Carter’s most successful creation in either book is the secondary villain, Thalaba the Destroyer. Instead of the mighty thewed warrior his name seems to indicate, he’s something else entirely:
The gate creaked open stealthily. A robed and hooded figure peered out. Every inch of it was muffled, from head to toe, in rough black cloth. It was bent and shriveled, and stood half the height of a man.
“Yes…” came a whisper, mocking, shrill, with delicate overtones of humor.
“This man has a secret desired by the High-Born. The Sark wishes to know the whereabouts of his airboat, stolen by this man. I am bidden to deliver him to Thalaba the Destroyer,” said the old commander.

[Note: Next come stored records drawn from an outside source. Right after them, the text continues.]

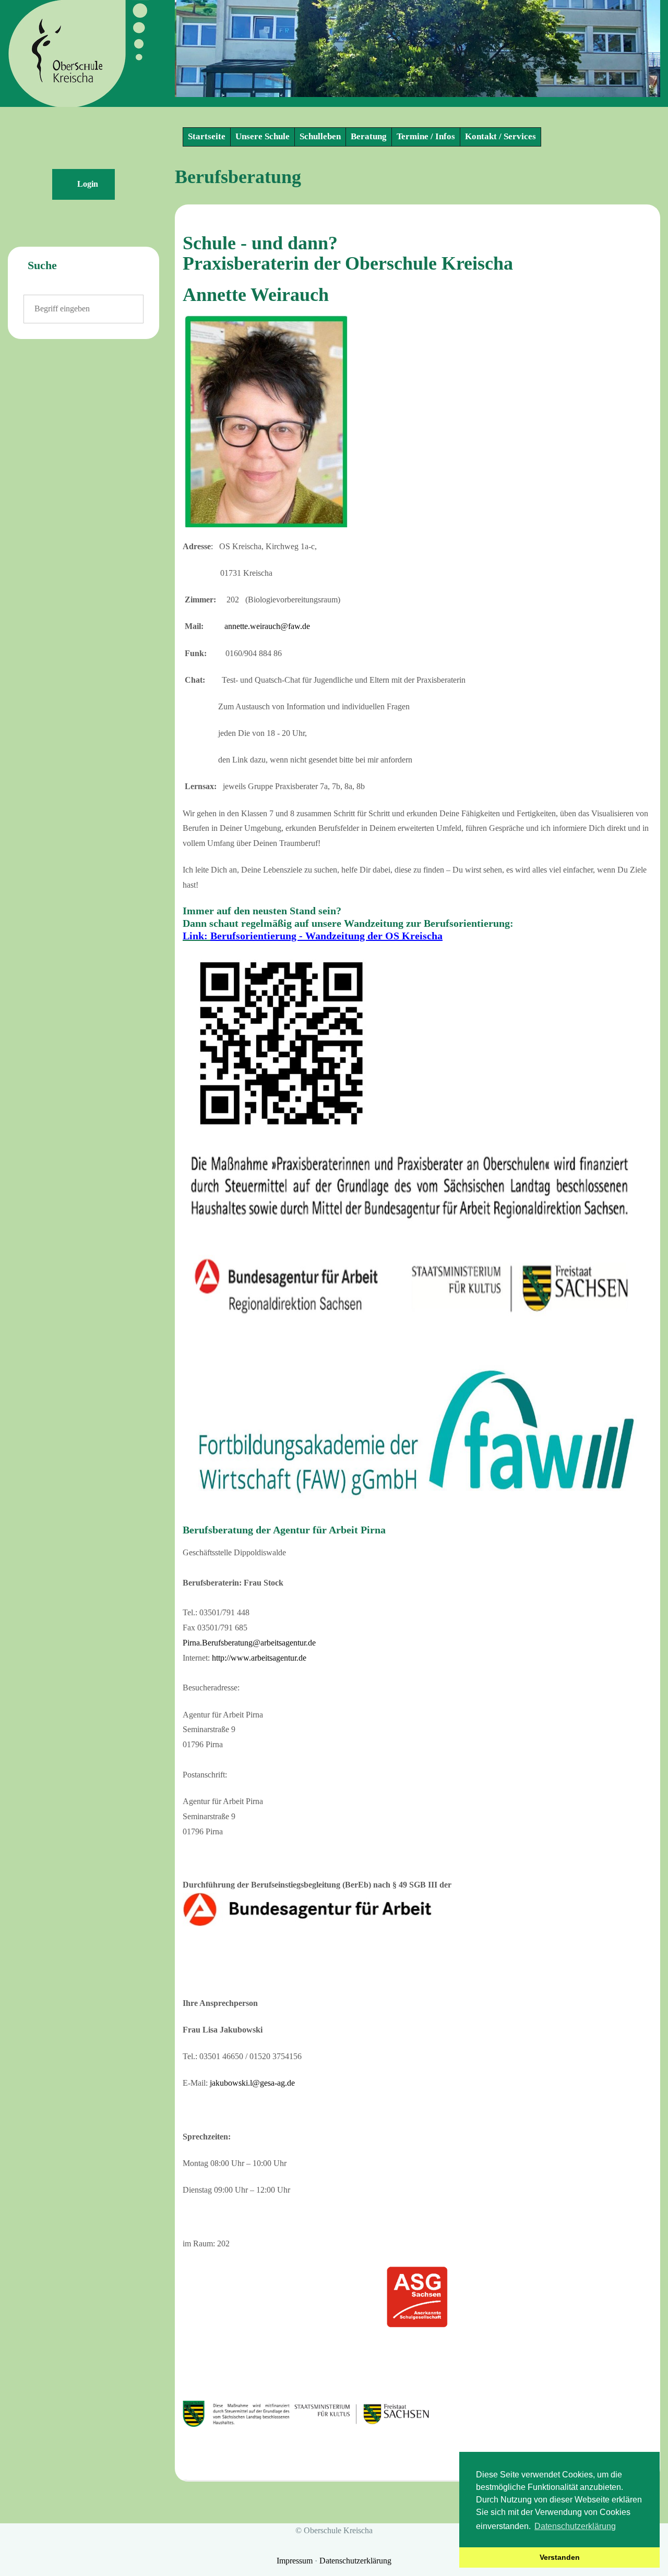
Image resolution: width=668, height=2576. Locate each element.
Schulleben (320, 136)
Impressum (296, 2560)
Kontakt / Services (500, 136)
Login (86, 183)
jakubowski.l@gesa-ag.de (252, 2082)
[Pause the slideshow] (628, 48)
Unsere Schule (262, 136)
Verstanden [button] (560, 2557)
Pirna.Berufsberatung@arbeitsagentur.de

A faint, eery whisper of chill laughter from the tiny, hunched figure whose face was hidden in black robes.
“But I am Thalaba….”
With the Destroyer’s introduction, my hopes for Dragon City were buoyed for a few moments (even if I’m not sure how a gate creaks stealthily). Sadly, Thalaba, as did so many of the book’s elements, proved a disappointment. He scurries on stage for a few pages and creates a real moment of creepiness, only to vanish into the darkness of the dungeons. He reappears in the climactic battle only to suffer an anti-climactic fate.
Putting aside the bad prose, it’s Carter’s need to jam too much into slim books that proves his undoing. When the adventure and characters are fun my tolerance for bad writing is pretty high, but it’s like he never threw away a single idea that crossed his mind. I can picture him at his desk saying, “This story needs a vampiric overlord in a ruined city AND a giant gelatinous worm AND a magnetic ray AND cavemen. OH YEAH, and Thongor needs to swing through the trees because that’s just cool.”
I hope this review of Thongor and the Wizard of Lemuria makes up for my earlier, snarky one. I’ve come to appreciate some of Carter’s writing. Kellory the Warlock is a decent enough book (reviewed here). I like the Young Thongor stories enough that I’m almost willing to call them lost classics of S&S. I’m well into his Hollow Earth book, Zanthodon, and it’s really good. But I struggle to find substantive good things to say about the first two Thongor novels.
In the next few months, I’ll be back with reviews of the rest of the original books in the series: Thongor Against the Gods, Thongor in the City of Magicians, Thongor at the End of Time, and Thongor Fights the Pirates of Tarakus. I owe it to him to read the books before dismissing them, and he did get better at writing over time. So here’s hoping!
I can only recommend them to readers who want to get a fuller understanding of the evolution of the genre. Happily, Lin Carter’s reputation doesn’t rest solely on his writing. To this day, I don’t think there’s been an editor or fan who has done as much to promote and foster swords & sorcery. (You should search Black Gate for Keith West’s great ongoing reviews of the Ballantine Adult Fantasy Series — or just click here.)
Note for the brave: Like most of Lin Carter’s catalog, the Thongor books have been out of print for decades. Through the magic of Amazon cheap paperbacks are readily available.